◆ Given problem A ◆
List the questions the article on mortgage refinancing poses as its section headings for readers to ask themselves.
◆ Given problem B ◆
Using the article on mortgage refinancing, answer each question on its own line:
(i) Around what level are posted rates on a five-year, fixed-rate, closed mortgage in Canada hovering?
(ii) What average closing cost on a refinancing in the United States did the bankrate.com survey find?
(iii) What caused the current housing crisis?
◆ Given problem C ◆
Transcribe the article on mortgage refinancing from "Do you want" up to and including "is your credit?".

◆ Text extract ◆
———
Time to refinance?

Fall 2009 CSANews Issue 72  |  Posted date : Sep 22, 2009.Back to list

Quick questions to ask yourself before refinancing your mortgage

As stormy as the North American housing market has been over the past several months, there has been a silver lining underneath all of the clouds: mortgage rates.

Simply put, posted mortgage rates have come down dramatically, making the cost of buying a house much more affordable. In fact, posted rates on a five-year, fixed-rate, closed mortgage in Canada are now hovering around 5.45%; those with good credit should be able to negotiate a rate below 4%.

This is great news for anyone in the market for a first home or a vacation property. But it's also good news for those who already have a mortgage. With interest rates near all-time lows, there's never been a better time for those with good credit ratings to refinance their existing mortgage and lower their monthly interest payments.

That said, the decision to refinance isn't always cut and dried. In some cases, refinancing can actually cost more in fees and penalties than the interest you save.

How do you know whether refinancing is a good strategy for you? Ask yourself the following questions:

How high is your current interest rate?

The whole point of refinancing is to secure a lower interest rate on your mortgage than the rate you currently pay. Obviously, the bigger the spread between the rate you currently pay and the rate banks are currently offering, the more you could save by refinancing. On the other hand, if you already enjoy a low interest rate, the spread might be rather small, in which case the costs and fees associated with refinancing might not make the strategy worthwhile.

You can keep track of posted mortgage rates on a number of dedicated personal finance websites such as MSN Money (www.finance.sympatico.msn.ca) and Yahoo Finance (www.ca.finance.yahoo.com). Most major newspapers also publish posted mortgage rates in their weekend editions. Keep in mind, however, that for those with good credit, posted rates are merely a starting point—your mortgage broker or banker can often negotiate an additional discount, which can make a big difference to your refinancing considerations.

How long are you planning to stay in your existing home?

A recent survey by the U.S.-based site, www.bankrate.com found that the average closing cost on a refinancing in the United States was around $3,000. If you plan to stay in your home for several more years, chances are good that you'll recoup these closing costs in interest savings over the lifetime of your mortgage. On the other hand, if you plan to move in the next few years, closing costs might exceed any interest savings you realize.

How do you know whether refinancing will cost more than it's worth? First, check with your lender to understand exactly how much you'll have to pay, should you refinance. Then, visit an online mortgage refinancing calculator (again, MSN Money and Yahoo Finance can help you, or visit www.bankrate.com ) and determine exactly how many months it will take to recoup your costs.

Do you want to switch from a variable-rate mortgage to a fixed rate?

Fixed-rate mortgages have come down in price dramatically over the past several months. And, while some experts are predicting that fixed-rate mortgages in Canada may very well go lower still, most of the big savings are probably already reflected in current rates.

So, if you currently have a variable-rate mortgage that fluctuates with the prime lending rate (sometimes called an adjustable or "floating" rate mortgage) and would like the certainty that comes along with a fixed-rate mortgage, now could be the perfect time to make the switch. Most adjustable-rate mortgages give you the option of switching over to a fixed-rate mortgage at no cost, but check with your lender to be sure.

How good is your credit?

The current housing crisis was caused by banks lending to so-called "subprime" borrowers—people who would not normally qualify for a mortgage under traditional lending rules. Because so many of these subprime loans subsequently went sour, today's lenders have become reluctant to do business with anyone with less-than-healthy credit ratings. The opposite is also true: as banks look to repair damaged balance sheets, homeowners with excellent credit and substantial assets have more negotiating power than before.
———
◆ Data lines ◆
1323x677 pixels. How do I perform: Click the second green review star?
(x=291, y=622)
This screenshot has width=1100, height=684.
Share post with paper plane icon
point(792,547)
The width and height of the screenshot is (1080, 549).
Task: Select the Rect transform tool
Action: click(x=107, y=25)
———
◆ Response A ◆
- How high is your current interest rate?
- How long are you planning to stay in your existing home?
- Do you want to switch from a variable-rate mortgage to a fixed rate?
- How good is your credit?

◆ Response B ◆
(i) Around 5.45%.
(ii) Around $3,000.
(iii) Banks lending to so-called "subprime" borrowers, people who would not normally qualify for a mortgage under traditional lending rules.

◆ Response C ◆
Do you want to switch from a variable-rate mortgage to a fixed rate?

Fixed-rate mortgages have come down in price dramatically over the past several months. And, while some experts are predicting that fixed-rate mortgages in Canada may very well go lower still, most of the big savings are probably already reflected in current rates.

So, if you currently have a variable-rate mortgage that fluctuates with the prime lending rate (sometimes called an adjustable or "floating" rate mortgage) and would like the certainty that comes along with a fixed-rate mortgage, now could be the perfect time to make the switch. Most adjustable-rate mortgages give you the option of switching over to a fixed-rate mortgage at no cost, but check with your lender to be sure.

How good is your credit?